07/25/2008 by Dieter Steiger
On Friday, October 26, 2007, inside-it.ch reported that OC Oerlikon will stop its super SAP project. The new approach is said to provide a „more intelligent, more flexible and cheaper solution that integrates all ERP systems of the business units using a central SAP consolidation tool“.
This seems to simplify things, but why is it that SAP roll-in projects fail one after another? As a solution architect and interested oberserver of such projects, I dare to give some simple explanations:
The originally pragmatic plan to technically avoid a number of varying ERP environments is in most cases not the primary goal. Often, the roll-in project is targeting to implement an operation with identical processes all across the enterprise and to benefit from best practices. Extremely challenging goals!

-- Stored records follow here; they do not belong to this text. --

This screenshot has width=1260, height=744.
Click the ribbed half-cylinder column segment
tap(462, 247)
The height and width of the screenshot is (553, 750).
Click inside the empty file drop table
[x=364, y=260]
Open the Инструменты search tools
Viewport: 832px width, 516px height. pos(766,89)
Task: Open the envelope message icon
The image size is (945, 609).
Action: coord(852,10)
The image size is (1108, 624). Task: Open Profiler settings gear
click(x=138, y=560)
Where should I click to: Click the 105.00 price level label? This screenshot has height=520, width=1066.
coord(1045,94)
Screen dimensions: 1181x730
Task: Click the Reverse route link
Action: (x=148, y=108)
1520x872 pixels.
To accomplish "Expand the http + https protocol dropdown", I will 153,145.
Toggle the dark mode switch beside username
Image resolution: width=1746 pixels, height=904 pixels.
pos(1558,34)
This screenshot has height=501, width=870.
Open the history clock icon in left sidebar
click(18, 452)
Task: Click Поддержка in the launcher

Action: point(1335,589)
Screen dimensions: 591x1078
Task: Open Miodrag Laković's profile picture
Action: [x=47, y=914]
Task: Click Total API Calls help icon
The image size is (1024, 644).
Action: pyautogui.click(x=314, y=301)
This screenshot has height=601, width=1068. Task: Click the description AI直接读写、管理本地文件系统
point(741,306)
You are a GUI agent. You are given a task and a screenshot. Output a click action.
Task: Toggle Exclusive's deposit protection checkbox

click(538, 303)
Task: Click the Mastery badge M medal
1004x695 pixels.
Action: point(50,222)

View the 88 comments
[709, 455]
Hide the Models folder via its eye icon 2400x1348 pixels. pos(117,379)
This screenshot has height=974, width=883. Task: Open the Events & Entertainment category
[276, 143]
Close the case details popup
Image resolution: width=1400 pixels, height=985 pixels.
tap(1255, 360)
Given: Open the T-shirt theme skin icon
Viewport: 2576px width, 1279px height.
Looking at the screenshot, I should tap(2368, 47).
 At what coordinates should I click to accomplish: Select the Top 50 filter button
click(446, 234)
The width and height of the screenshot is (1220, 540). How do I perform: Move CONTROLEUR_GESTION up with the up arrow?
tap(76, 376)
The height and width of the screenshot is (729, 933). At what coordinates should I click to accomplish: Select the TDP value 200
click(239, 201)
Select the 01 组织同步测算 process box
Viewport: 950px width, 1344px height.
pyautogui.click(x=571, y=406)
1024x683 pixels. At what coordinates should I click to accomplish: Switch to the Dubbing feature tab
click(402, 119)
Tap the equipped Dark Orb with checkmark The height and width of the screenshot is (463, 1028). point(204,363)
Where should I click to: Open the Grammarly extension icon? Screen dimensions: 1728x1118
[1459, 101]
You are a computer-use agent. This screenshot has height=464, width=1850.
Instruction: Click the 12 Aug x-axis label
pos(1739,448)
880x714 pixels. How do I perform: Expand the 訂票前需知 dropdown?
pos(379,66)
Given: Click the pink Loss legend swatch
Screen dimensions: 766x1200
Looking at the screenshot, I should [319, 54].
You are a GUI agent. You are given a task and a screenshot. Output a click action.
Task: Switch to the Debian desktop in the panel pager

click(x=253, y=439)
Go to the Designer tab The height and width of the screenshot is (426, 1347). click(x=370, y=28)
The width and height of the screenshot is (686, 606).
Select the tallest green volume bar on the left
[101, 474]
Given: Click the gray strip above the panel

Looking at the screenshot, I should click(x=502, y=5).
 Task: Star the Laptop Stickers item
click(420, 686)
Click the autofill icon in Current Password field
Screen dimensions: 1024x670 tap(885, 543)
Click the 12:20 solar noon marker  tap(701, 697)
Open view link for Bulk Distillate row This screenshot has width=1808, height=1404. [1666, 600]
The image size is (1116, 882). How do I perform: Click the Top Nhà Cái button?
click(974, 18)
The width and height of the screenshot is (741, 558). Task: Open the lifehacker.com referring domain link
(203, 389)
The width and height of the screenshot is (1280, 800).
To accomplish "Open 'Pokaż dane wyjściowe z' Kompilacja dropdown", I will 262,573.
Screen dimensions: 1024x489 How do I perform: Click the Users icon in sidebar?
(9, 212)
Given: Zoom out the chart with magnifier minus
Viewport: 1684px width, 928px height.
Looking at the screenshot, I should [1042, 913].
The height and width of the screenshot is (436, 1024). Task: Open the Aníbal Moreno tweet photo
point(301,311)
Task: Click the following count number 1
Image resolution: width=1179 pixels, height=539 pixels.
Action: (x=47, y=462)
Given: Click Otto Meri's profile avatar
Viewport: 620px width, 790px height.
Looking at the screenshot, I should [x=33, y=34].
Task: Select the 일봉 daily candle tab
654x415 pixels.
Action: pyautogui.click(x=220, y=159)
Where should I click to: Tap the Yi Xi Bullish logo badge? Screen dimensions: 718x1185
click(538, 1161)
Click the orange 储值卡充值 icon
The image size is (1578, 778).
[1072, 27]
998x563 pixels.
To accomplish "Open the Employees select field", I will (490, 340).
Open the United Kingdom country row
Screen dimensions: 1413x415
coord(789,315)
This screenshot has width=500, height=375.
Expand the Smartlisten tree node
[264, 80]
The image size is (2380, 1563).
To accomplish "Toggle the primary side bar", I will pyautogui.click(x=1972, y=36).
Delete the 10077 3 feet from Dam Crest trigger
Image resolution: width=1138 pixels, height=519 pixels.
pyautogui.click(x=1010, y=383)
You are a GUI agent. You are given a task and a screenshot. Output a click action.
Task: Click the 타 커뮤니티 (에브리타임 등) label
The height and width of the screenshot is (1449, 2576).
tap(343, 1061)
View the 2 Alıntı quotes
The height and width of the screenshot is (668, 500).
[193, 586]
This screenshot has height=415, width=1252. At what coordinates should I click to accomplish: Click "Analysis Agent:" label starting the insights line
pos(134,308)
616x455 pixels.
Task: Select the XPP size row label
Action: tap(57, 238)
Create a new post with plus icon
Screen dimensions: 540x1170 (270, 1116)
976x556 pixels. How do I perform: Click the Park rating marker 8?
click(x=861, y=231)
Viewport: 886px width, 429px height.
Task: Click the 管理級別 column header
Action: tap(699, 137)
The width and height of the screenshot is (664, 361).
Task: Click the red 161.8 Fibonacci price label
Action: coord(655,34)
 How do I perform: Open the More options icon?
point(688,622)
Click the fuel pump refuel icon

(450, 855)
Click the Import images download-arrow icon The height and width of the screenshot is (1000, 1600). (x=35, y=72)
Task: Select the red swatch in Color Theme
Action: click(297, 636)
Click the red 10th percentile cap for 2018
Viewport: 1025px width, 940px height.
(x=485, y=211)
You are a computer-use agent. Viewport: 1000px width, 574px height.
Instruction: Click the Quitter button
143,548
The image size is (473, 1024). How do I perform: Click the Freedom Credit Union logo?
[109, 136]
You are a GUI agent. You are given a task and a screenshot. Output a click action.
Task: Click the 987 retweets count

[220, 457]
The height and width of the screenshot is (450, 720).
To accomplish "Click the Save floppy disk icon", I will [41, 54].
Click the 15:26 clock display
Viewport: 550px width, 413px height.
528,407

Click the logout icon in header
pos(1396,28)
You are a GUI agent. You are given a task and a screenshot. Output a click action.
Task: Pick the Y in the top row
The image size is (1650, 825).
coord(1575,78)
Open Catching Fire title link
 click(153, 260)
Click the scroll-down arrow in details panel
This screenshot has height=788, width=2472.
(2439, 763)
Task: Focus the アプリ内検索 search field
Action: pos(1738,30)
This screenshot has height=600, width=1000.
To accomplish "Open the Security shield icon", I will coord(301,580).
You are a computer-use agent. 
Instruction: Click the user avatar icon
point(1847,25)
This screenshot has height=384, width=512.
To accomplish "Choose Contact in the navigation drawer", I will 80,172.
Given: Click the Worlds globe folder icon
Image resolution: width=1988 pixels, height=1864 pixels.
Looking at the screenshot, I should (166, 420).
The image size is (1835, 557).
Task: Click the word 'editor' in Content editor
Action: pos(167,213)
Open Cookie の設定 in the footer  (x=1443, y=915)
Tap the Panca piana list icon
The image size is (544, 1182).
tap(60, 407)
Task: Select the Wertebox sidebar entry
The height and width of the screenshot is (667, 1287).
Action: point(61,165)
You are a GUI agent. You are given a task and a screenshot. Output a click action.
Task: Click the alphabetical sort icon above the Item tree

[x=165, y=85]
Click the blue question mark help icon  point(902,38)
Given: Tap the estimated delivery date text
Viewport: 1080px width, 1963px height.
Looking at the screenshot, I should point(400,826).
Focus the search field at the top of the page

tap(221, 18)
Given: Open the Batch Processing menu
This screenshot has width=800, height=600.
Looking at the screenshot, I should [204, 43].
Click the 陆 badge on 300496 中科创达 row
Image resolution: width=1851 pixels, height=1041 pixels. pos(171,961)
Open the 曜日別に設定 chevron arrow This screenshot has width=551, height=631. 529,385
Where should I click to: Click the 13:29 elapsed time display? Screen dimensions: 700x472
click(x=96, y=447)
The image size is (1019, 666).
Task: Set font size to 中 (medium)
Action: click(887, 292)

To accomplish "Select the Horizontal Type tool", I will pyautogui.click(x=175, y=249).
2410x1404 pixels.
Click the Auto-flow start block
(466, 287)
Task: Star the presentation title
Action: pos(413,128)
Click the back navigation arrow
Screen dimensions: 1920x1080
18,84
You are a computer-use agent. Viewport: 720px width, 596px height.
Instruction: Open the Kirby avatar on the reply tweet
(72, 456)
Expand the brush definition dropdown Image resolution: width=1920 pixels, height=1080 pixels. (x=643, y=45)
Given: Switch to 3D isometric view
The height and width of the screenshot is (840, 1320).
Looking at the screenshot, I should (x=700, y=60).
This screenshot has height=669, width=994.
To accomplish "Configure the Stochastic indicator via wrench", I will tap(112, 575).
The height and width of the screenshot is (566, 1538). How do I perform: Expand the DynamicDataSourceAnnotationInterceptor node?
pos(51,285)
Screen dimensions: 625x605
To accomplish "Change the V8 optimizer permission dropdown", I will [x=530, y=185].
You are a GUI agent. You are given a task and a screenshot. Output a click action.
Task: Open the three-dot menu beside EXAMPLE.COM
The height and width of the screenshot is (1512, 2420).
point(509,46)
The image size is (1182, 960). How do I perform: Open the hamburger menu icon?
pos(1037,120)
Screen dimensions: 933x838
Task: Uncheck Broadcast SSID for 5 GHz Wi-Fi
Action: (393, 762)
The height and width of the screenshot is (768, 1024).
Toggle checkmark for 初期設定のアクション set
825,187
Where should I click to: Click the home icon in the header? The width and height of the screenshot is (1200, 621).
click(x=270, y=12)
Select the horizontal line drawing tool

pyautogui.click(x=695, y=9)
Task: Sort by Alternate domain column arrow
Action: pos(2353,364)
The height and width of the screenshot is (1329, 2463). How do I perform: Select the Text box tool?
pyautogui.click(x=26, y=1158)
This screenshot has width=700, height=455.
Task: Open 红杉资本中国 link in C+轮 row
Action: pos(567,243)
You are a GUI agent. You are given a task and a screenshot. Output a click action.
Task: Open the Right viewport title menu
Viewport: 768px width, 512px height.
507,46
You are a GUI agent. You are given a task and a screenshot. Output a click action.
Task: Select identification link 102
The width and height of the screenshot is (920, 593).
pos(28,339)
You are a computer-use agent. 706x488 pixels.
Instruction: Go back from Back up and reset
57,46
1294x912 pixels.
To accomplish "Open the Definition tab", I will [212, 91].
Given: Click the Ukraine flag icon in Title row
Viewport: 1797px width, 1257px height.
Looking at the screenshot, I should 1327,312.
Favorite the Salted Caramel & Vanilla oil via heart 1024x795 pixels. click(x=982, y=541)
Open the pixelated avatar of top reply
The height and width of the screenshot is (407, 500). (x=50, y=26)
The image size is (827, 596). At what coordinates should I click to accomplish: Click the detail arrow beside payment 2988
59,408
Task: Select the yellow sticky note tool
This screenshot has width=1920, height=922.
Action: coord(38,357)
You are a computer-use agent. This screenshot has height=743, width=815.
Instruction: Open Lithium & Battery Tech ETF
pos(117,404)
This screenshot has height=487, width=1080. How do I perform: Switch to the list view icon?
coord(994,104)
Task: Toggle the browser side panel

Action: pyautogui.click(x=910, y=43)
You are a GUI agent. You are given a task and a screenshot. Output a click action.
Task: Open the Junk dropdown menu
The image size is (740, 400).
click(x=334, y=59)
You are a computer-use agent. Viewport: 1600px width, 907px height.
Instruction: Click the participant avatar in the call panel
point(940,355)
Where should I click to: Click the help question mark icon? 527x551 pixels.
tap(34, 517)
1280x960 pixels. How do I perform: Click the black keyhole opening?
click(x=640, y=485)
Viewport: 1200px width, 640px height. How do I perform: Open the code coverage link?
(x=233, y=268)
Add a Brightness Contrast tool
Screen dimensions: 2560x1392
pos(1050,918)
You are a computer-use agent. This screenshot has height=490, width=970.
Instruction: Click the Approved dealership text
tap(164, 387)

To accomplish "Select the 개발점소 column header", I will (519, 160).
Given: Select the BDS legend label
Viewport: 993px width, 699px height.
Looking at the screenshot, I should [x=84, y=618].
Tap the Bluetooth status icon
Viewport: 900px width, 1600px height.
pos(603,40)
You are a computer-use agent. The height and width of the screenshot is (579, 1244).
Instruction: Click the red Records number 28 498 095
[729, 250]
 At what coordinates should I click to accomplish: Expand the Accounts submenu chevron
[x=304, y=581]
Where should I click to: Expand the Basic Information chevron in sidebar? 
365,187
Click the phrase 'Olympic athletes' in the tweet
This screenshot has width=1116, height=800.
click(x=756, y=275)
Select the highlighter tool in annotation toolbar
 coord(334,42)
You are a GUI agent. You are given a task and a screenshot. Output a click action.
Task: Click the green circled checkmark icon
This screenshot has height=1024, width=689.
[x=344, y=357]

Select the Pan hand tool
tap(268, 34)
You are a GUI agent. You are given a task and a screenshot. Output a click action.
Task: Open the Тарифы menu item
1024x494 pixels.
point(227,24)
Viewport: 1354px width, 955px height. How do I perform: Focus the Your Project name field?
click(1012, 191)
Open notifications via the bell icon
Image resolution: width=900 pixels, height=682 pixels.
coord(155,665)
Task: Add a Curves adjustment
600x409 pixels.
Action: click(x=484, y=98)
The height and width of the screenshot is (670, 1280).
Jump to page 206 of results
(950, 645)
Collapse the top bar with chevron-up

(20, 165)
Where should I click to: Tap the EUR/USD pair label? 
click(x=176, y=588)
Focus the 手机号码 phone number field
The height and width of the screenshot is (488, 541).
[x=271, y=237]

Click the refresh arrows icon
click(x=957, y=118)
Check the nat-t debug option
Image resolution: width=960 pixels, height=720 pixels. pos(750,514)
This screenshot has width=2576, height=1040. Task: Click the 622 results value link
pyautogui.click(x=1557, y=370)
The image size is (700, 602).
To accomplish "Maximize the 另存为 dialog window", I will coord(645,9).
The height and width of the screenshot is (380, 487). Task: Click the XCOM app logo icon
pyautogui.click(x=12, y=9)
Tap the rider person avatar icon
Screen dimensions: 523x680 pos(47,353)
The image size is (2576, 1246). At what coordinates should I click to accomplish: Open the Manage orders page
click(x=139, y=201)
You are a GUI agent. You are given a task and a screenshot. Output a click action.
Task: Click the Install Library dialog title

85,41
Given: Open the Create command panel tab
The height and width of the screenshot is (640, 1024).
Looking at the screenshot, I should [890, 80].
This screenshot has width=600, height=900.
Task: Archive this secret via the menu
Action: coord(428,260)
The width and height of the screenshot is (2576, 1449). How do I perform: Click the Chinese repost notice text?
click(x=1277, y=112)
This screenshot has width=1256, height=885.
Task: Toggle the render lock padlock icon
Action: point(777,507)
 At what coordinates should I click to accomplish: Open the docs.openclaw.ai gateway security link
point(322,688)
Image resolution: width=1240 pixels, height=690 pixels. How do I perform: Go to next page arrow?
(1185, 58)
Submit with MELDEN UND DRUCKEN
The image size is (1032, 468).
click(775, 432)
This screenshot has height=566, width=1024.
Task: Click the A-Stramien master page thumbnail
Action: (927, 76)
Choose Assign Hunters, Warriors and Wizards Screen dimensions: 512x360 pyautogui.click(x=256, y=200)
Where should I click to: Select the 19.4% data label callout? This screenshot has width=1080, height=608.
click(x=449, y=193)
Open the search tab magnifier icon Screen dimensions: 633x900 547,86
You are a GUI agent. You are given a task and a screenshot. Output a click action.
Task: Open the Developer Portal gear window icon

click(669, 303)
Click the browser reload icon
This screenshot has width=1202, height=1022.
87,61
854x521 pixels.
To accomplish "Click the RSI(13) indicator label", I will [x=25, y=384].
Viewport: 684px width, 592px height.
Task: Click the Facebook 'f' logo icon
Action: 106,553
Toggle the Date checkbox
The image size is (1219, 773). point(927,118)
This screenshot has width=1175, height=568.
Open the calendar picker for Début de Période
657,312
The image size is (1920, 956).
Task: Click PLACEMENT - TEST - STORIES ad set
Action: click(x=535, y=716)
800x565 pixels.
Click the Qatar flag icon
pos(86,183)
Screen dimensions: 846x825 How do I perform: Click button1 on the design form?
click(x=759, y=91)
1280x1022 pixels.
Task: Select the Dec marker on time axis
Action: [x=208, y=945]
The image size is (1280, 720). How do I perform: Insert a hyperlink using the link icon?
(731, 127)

Unfortunately, the project’s target organization and processes for the overall company often end up being insufficiently adjusted to SAP. In addition, the organizational and cultural complexity of such a original technical project requires that all quality assuring measures are clearly defined and strictly adhered to right from the beginning. Very often in such initiatives this is done much later, if at all.
Of course, these are not the only things to be observed in order to ensure success of a SAP R/3 roll-in project or any other super project. But to begin with, every project manager is well advised to be alert to the stumbling blocks in SAP roll-in projects as described above.